Top of Supplied material

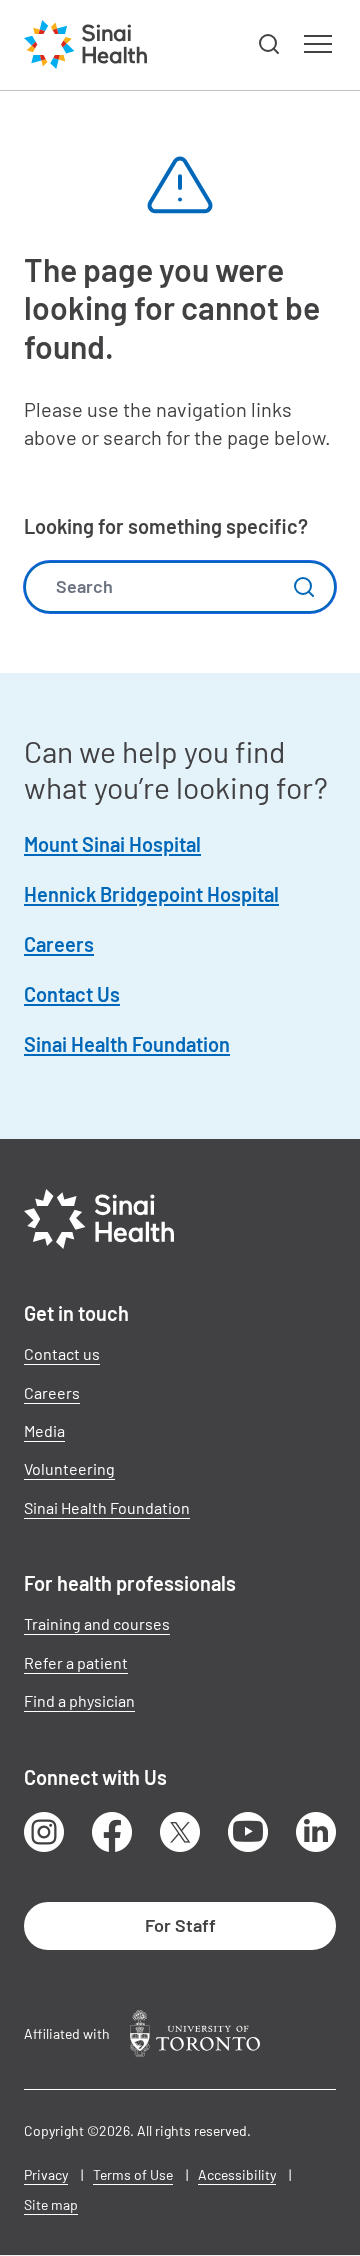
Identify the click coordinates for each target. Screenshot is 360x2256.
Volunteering (69, 1468)
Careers (59, 944)
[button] (270, 45)
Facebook (112, 1832)
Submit (304, 587)
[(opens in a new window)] (195, 2033)
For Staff (180, 1925)
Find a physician (79, 1700)
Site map (51, 2204)
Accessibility (237, 2174)
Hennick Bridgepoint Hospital (151, 894)
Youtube (248, 1832)
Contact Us (72, 994)
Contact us (62, 1353)
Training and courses (97, 1623)
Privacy (46, 2174)
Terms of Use (133, 2174)
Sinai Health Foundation (127, 1044)
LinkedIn (316, 1832)
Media (44, 1430)
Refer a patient (76, 1662)
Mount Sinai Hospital (112, 844)
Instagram (44, 1832)
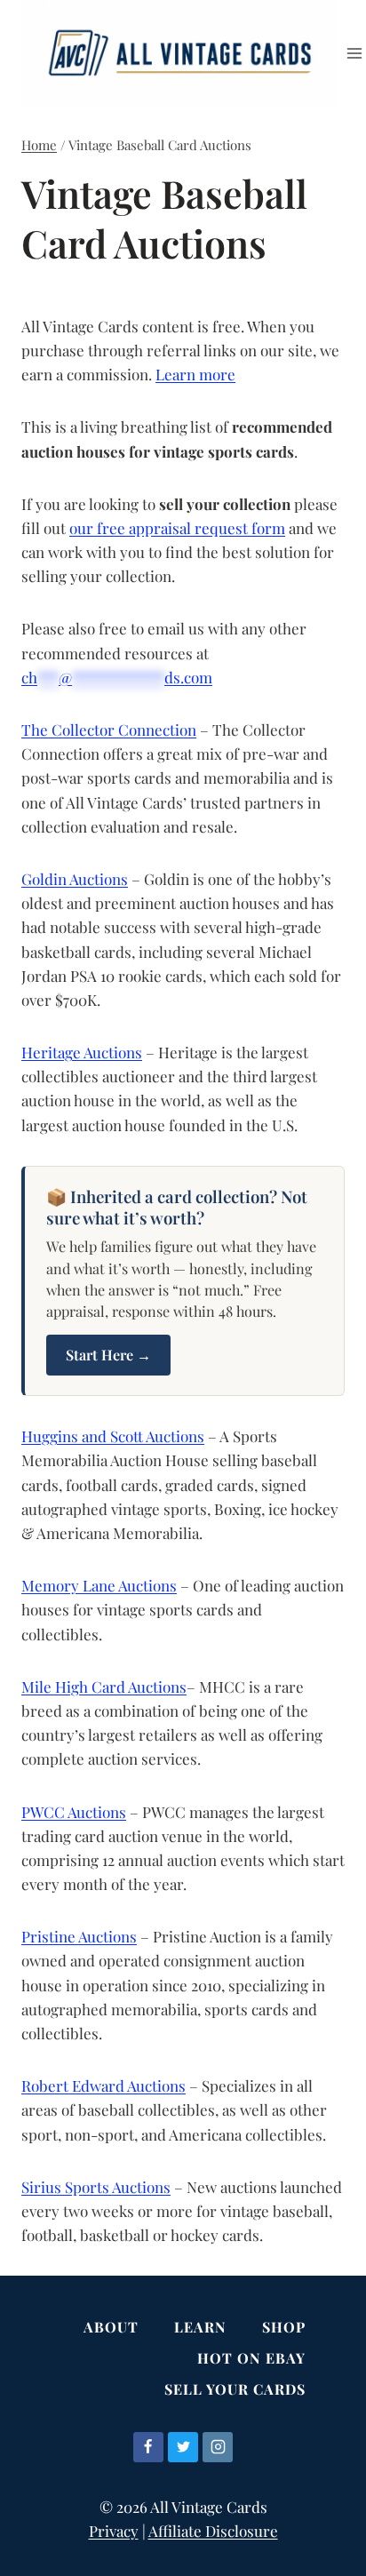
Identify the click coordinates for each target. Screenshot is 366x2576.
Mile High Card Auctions (104, 1686)
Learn (200, 2326)
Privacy (114, 2530)
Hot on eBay (251, 2358)
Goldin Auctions (74, 879)
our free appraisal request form (177, 528)
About (111, 2326)
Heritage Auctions (81, 1052)
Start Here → (108, 1354)
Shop (284, 2326)
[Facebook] (148, 2447)
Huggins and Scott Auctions (112, 1436)
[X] (183, 2447)
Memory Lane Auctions (99, 1585)
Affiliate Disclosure (213, 2530)
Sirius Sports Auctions (96, 2187)
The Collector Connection (108, 729)
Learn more (195, 374)
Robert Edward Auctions (103, 2085)
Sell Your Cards (235, 2389)
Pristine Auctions (79, 1936)
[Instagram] (218, 2447)
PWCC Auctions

Bottom of Supplied material

Work order >> Every line above needs to be written out again as it stands. Pictures do not belong in the copy.

Your solution >>
Identify the click coordinates for each target. Screenshot is 360x2256.
Volunteering (69, 1468)
Careers (59, 944)
[button] (270, 45)
Facebook (112, 1832)
Submit (304, 587)
[(opens in a new window)] (195, 2033)
For Staff (180, 1925)
Find a physician (79, 1700)
Site map (51, 2204)
Accessibility (237, 2174)
Hennick Bridgepoint Hospital (151, 894)
Youtube (248, 1832)
Contact Us (72, 994)
Contact us (62, 1353)
Training and courses (97, 1623)
Privacy (46, 2174)
Terms of Use (133, 2174)
Sinai Health Foundation (127, 1044)
LinkedIn (316, 1832)
Media (44, 1430)
Refer a patient (76, 1662)
Mount Sinai Hospital (112, 844)
Instagram (44, 1832)
Identify the click coordinates for each target. Screenshot is 366x2576.
Mile High Card Auctions (104, 1686)
Learn (200, 2326)
Privacy (114, 2530)
Hot on eBay (251, 2358)
Goldin Auctions (74, 879)
our free appraisal request form (177, 528)
About (111, 2326)
Heritage Auctions (81, 1052)
Start Here → (108, 1354)
Shop (284, 2326)
[Facebook] (148, 2447)
Huggins and Scott Auctions (112, 1436)
[X] (183, 2447)
Memory Lane Auctions (99, 1585)
Affiliate Disclosure (213, 2530)
Sirius Sports Auctions (96, 2187)
The Collector Connection (108, 729)
Learn more (195, 374)
Robert Edward Auctions (103, 2085)
Sell Your Cards (235, 2389)
Pristine Auctions (79, 1936)
[Instagram] (218, 2447)
PWCC Auctions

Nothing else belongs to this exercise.